What the task asks: The answer must be one number: how many lines in the records below contain the word "height".

Provided records:
--
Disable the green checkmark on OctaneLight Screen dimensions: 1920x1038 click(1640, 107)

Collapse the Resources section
--
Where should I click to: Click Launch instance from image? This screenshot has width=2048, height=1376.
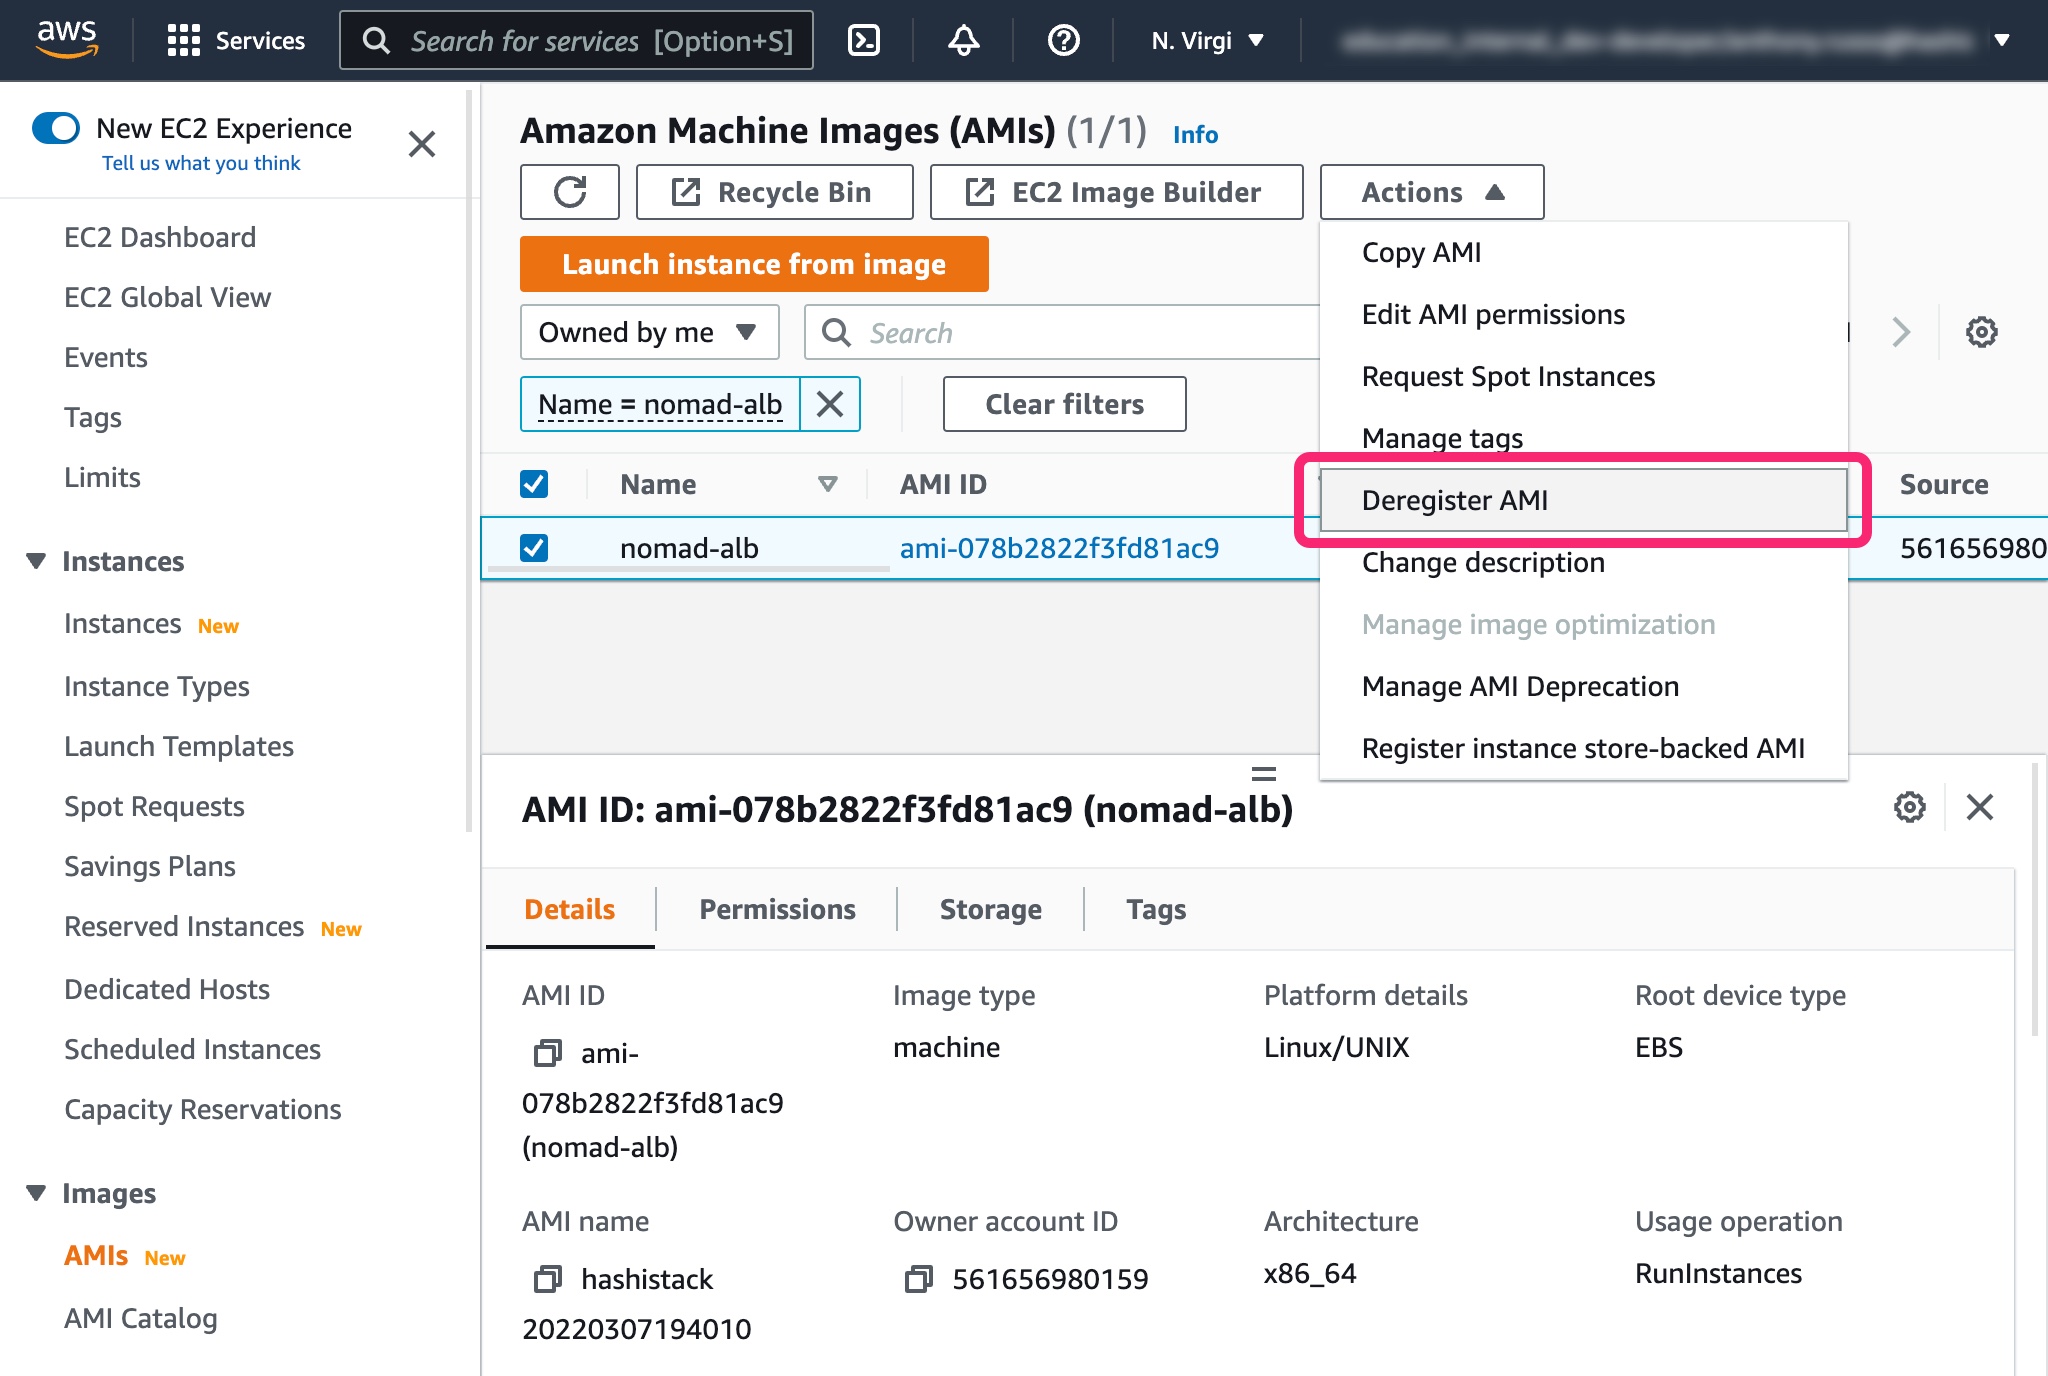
--
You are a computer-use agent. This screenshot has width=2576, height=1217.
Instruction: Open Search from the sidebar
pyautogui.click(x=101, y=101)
--
Expected answer: 2